Quella di Massimo Marconcini (ambiente, agricoltura, protezione civile) è una dichiarazione d'amore per la sua città. E la indirizza a Guido ed Emilia. Il conte Guidi e la Contessa sua moglie. A loro, anzi a lei, si deve la nascita di Empoli nel 1119.
«Vede Contessa, una canzone dei miei tempi, dedicata a una sua pari rango (Contessa, di Paolo Pietrangeli, ndr) ha influenzato molto la mia formazione politica, bagaglio con cui mi sono trovato ad amministrare la nostra città. Felice di aver visto crescere la città: qui più che altrove il contadino e l'operaio hanno davvero visto la figlia o il figlio diventar dottore. Un premio rivolto al suo nome valorizza ogni anno donne che hanno fatto o stanno facendo del bene».
Sottolinea il ruolo che Empoli sa assegnare alle donne. Parla di piazze: quelle rifatte (Piazza XXIV luglio), quelle che hanno dato il “la” ad eventi: «Nel 2019 la culla del nostro centro (piazza Farinata, ndr.) fu invasa d'acqua. E' per questo che durante il secondo mandato abbiamo lavorato al meglio per organizzare la protezione civile».
Parla della città da accudire: «Abbiamo messo a dimora tanti alberi, oltre a migliorarci nella manutenzione degli stessi e del verde, del quale siamo ricchissimi. Per essere certi che nessuno ne possa venir meno, assieme a dotti in materia abbiamo stipulato un patto, il patto del Verde».
Chiude il vicesindaco Fabio Barsottini che parte da un ricordo dell'infanzia, dedicando le sue parole a tutte le persone conosciute in questi percorso da amministratore. «Ero un bambino delle elementari, andai con mio padre allo stadio. Durante la partita sgranocchiavamo semi di zucca, alla fine quando ci alzammo, ai suoi piedi c'erano le bucce, sotto i miei no, li avevo raccolti nella carta e gettati in un cestino. Credo, in quell'occasione, di aver fatto politica per la prima volta…. Fu naturale, spontaneo. E fu da stimolo per mio padre, che guardò stupito il mio gesto, per prendersi cura del mondo che viviamo».
Alle medie scoprì la passione per l'ecologia. «Una passione che curo ancora oggi.
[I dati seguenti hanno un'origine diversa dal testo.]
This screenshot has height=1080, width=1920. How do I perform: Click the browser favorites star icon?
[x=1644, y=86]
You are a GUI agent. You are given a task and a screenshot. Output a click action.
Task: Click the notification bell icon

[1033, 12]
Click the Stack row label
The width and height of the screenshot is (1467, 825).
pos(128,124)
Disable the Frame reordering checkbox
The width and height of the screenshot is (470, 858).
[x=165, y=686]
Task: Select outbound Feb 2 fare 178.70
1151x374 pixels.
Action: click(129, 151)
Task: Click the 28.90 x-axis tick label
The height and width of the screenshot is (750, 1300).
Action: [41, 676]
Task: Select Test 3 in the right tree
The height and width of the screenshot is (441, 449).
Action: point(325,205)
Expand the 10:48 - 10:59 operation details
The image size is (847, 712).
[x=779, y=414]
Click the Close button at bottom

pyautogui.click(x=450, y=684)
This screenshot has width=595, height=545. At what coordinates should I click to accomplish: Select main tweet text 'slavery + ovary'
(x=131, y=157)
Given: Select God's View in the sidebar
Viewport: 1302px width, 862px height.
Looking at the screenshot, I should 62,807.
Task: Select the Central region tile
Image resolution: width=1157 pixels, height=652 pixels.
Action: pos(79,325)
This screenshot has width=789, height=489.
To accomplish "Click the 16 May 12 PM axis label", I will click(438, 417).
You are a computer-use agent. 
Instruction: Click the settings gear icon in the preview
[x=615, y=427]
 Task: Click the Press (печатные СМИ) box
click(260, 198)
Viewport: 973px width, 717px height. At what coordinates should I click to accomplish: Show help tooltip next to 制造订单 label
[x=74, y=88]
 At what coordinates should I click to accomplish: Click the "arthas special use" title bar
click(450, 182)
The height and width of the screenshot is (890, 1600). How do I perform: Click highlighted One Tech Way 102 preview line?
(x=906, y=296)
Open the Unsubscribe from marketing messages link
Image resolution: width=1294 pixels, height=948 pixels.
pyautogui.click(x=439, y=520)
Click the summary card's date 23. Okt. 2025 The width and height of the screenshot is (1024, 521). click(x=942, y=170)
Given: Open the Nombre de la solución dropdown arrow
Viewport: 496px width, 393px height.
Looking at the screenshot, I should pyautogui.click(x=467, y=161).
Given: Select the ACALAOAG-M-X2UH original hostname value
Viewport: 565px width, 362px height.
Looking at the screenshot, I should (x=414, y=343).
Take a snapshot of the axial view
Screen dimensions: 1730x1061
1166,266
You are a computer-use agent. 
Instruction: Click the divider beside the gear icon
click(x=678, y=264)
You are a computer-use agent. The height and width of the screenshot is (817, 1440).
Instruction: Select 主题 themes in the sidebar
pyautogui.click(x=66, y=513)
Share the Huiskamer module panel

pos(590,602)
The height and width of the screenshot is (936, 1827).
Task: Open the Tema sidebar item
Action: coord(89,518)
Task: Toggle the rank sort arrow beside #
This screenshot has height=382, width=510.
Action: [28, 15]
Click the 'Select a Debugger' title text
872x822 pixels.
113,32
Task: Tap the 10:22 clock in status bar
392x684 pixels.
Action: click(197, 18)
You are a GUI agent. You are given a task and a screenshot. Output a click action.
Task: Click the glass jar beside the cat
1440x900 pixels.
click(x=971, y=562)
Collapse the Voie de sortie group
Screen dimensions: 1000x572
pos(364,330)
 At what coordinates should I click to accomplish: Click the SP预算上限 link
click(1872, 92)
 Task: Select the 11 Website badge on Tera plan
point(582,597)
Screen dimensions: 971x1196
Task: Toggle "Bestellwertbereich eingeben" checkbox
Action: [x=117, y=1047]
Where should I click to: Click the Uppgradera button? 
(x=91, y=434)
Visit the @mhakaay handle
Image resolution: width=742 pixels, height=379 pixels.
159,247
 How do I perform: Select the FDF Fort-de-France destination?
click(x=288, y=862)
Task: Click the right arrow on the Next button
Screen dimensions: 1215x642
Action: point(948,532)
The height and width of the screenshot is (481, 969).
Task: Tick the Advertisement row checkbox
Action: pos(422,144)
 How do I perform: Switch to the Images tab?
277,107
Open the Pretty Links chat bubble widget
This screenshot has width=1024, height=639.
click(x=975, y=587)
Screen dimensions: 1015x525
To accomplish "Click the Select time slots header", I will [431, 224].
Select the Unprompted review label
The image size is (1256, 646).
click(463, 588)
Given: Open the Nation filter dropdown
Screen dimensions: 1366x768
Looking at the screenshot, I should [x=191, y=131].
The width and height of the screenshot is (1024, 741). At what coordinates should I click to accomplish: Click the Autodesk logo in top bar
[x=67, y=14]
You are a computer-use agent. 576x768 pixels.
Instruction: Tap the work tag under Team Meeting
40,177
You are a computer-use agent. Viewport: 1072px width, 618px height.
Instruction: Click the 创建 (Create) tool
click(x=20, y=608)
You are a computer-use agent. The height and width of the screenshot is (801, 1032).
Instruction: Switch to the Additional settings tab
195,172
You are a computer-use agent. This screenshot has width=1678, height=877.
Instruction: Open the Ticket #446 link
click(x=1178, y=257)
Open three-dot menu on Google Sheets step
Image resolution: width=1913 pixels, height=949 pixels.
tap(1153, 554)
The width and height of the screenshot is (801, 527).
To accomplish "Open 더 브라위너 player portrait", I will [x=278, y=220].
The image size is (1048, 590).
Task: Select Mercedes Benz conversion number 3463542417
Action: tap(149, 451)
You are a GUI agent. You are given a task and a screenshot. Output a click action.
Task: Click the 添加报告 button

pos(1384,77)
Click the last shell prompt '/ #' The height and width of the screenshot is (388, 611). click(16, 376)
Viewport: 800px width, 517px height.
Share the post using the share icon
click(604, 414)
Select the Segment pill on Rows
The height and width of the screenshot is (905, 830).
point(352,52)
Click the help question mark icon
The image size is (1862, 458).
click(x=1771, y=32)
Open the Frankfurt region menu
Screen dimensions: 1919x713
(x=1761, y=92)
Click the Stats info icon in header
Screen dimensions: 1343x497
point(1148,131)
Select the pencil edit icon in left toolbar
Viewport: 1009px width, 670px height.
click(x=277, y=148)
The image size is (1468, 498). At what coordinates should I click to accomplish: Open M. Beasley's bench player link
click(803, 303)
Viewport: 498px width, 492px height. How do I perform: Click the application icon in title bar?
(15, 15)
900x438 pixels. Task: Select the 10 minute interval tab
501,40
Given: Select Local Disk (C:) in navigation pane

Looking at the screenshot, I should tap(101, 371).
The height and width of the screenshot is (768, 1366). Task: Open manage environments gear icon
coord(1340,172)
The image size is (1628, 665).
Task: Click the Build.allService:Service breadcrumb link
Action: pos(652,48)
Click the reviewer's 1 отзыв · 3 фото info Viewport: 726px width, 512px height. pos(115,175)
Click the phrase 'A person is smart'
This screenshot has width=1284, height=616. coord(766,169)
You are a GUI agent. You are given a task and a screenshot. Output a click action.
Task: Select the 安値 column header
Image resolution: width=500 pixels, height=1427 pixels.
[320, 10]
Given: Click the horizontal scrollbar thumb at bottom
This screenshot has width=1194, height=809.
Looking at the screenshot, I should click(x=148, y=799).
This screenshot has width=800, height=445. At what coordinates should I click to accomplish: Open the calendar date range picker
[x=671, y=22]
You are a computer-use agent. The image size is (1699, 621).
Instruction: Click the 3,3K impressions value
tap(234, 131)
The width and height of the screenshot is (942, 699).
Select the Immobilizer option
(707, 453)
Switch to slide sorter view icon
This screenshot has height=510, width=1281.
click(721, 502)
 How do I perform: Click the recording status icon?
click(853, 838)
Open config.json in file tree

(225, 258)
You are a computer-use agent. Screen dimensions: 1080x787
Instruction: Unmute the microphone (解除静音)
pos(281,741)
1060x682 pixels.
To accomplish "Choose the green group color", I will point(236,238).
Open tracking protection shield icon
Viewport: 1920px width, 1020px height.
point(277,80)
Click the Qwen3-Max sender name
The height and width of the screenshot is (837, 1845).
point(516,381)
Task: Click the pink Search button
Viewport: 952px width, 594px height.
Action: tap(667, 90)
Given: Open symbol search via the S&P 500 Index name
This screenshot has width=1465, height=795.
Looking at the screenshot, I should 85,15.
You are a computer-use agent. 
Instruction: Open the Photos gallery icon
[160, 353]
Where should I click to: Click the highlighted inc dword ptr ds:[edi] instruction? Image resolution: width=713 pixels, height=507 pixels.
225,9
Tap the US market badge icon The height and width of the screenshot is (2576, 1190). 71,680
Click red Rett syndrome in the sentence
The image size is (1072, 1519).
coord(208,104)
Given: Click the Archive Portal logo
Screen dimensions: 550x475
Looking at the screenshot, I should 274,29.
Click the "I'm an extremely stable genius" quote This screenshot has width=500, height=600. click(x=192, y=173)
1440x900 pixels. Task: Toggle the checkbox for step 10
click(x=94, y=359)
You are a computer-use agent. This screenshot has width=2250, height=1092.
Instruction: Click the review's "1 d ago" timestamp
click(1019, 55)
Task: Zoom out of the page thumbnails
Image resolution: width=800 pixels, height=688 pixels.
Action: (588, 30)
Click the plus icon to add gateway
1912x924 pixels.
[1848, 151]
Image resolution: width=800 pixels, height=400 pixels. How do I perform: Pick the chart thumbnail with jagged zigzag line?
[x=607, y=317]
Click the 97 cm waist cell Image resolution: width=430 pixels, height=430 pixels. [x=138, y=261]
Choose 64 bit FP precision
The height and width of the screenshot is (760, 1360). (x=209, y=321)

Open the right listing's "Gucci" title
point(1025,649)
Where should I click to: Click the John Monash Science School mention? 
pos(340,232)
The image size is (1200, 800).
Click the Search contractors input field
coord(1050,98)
Ebbi uno smarrimento quando scoprii gli effetti dello scorretto smaltimento degli oli esausti. Presi informazione sui sistemi di raccolta e mi resi conto che potevamo fare meglio. A quel punto che con mia madre, condividemmo l'idea di raccontarlo ai vicini di casa, ai clienti del suo negozio, agli amici più cari, l'importanza di raccogliere gli oli esausti. Io e lei li avremmo raccolti e portati al centro di smaltimento». E' la scoperta della consapevolezza e della forza d'agire per cambiare il mondo. «Dieci anni dopo, da assessore all'ambiente, ho avuto la possibilità di contribuire ad allargare la raccolta differenziata. Si realizzava il sogno di quel ragazzo sognatore».
A 21 anni era assessore («non semplice ma bellissimo. Con tanti momenti di gioia ma anche di sofferenza e preoccupazione. Di soddisfazione e anche delusioni»), tra i tanti momenti che sottolinea Barsottini, c'è un pensiero per Franco Mori, per i lunghi dialoghi fatti, nel periodo del Covid con Giacomo Bini. A lui, Giacomo, va, nel corso della serata anche il ringraziamento della sindaca Brenda Barnini. Non ha avuto una lettera da leggere, da indirizzare a qualcuno. Non è salito sul palco, sotto i riflettori, com'è sua abitudine. Ma dietro le quinte, la sua presenza, come capo di gabinetto, della sindaca e della sua squadra di giovani amministratori, c'è sempre.